Castaneda is involved in academia, journalism and politics

Jorge Castaneda, this term's Montgomery Fellow, certainly does not have a problem keeping himself busy.

"I have one foot in journalism, one foot in academia and one foot in politics," Castaneda said. "But since no one has three feet, I end up being insufficiently involved in any one of the three."

And Castaneda, who is a political science professor, a political adviser for the Mexican government and an author, has hardly been treating his three months at Dartmouth as a vacation.

He is teaching a 15-student seminar titled "The Politics of Transition and Economic Change in Mexico," and has so many other commitments in Mexico and Latin America that he can not just "shut down for two months."

For instance, he has already flown back to Mexico once this term and will be flying to Ecuador next week.

Castaneda's seminar provides a broad overview of Mexican history, culture, economics and politics. He said the Latin American and Caribbean Studies Program "wanted me to do a Mexican survey course."

"The idea is that by the end of eight weeks they will have a broad sense of what Mexico is but not a deep knowledge of any one aspect," he said.

History Professor Marysa Navarro, who chairs the Latin American and Caribbean Studies Program, said in a press release that Castaneda's visit "offers students the opportunity to be in direct contact with one of the most well-informed, intelligent and perceptive minds in Mexico today."

Brian Bockleman '95, who is taking Castaneda's class, said, "I've known that he's been coming for two years now and I've been waiting to take his class."

"He is such an incredibly well-informed person," he said. "The class is supposed to be about Mexico and he knows more about the United States and the rest of the world than some of the other professors here."

Aleph Henestrosa '96, a Mexican student in Castaneda's class, said he is "honored to be taking a class with him because he is one of the leading intellectuals in Latin America and I have read his books and columns."

"There is nobody better than Jorge Castaneda to explain the transitions that have taken place in the Mexican social and economic spectrum since the revolution through the Salinas administration," he said.

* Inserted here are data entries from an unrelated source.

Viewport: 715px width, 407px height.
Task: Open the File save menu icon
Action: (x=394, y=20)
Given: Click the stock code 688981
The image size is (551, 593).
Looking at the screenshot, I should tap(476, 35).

Castaneda, who teaches political science in the National Autonomous University of Mexico's graduate school, said he tries to come to an American university at least one term every year.

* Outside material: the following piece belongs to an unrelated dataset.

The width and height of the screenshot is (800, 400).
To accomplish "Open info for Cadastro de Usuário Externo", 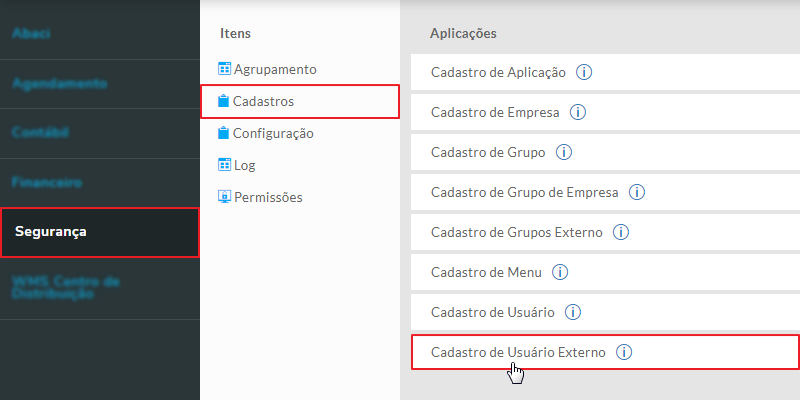I will pyautogui.click(x=625, y=352).
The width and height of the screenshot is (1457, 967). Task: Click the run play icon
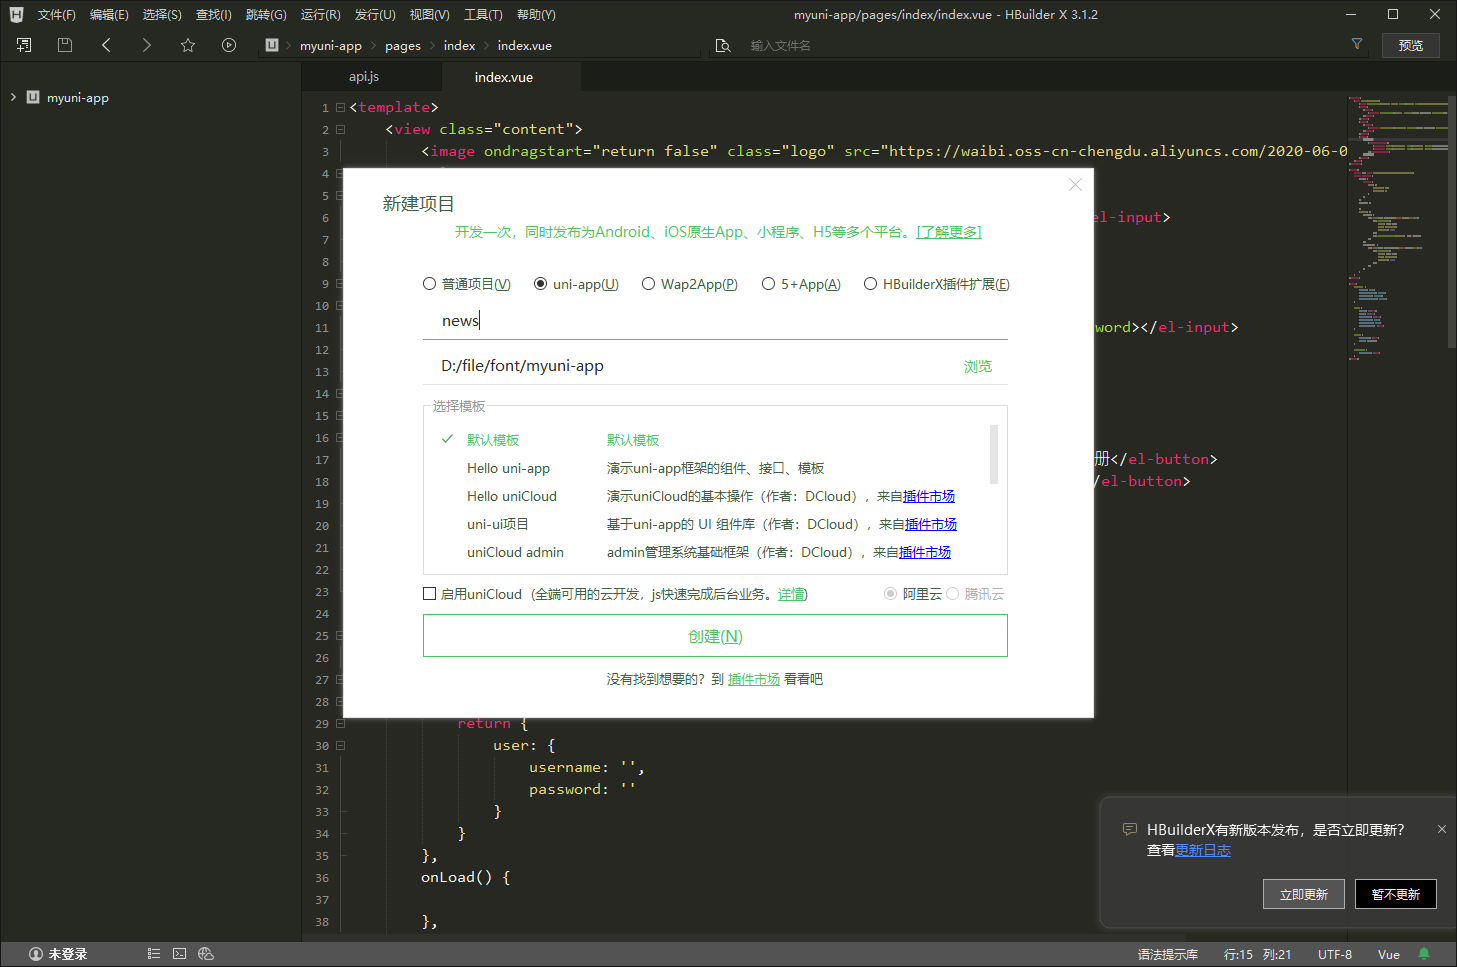[229, 45]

Besides Dartmouth, he has also taught at the University of California at Berkeley and Princeton University.

Castaneda said classes in the United States are typically significantly smaller than classes in the United States. While only 15 students could take his class at Dartmouth, his courses in Mexico usually have 50 to 60 students.

Also, Castaneda said in the United States, professors can spend all of their time involved in educational pursuits.

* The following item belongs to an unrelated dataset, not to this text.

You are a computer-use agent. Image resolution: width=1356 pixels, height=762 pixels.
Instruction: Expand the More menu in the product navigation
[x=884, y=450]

"All you do here is teach and all they do is study," he said. "But in order to make a living in Mexico you have to do a whole bunch of other things. It's an economic issue."

Castaneda, who has served as political advisor to the Mexican government on Central American and Caribbean affairs and as a senior associate for the Carnegie Endowment for International Peace in Washington, D.C., said he never made a conscious decision to get involved in politics and never will.

Castaneda gave his opinions on Mexico's political and economic policies in a lecture Tuesday called, "The Mexican Meltdown."

Castaneda harshly criticized the way the North American Free Trade Agreement was negotiated and the way it was finally adopted.

"From a Mexican perspective I thought it was a good deal for the United States, but for Mexico I thought it was a bad idea, particularly in the way it was negotiated," he said. Castaneda described the negotiations as "a sell job."

He has written three books, including "Utopia Unarmed: The Latin American Left After the Cold War," which he recently published with Robert Pastor, an American.

"We argued and fought a hell of a lot because we didn't agree, but the purpose of the exercise was to have two very different opinions juxtaposed," he said.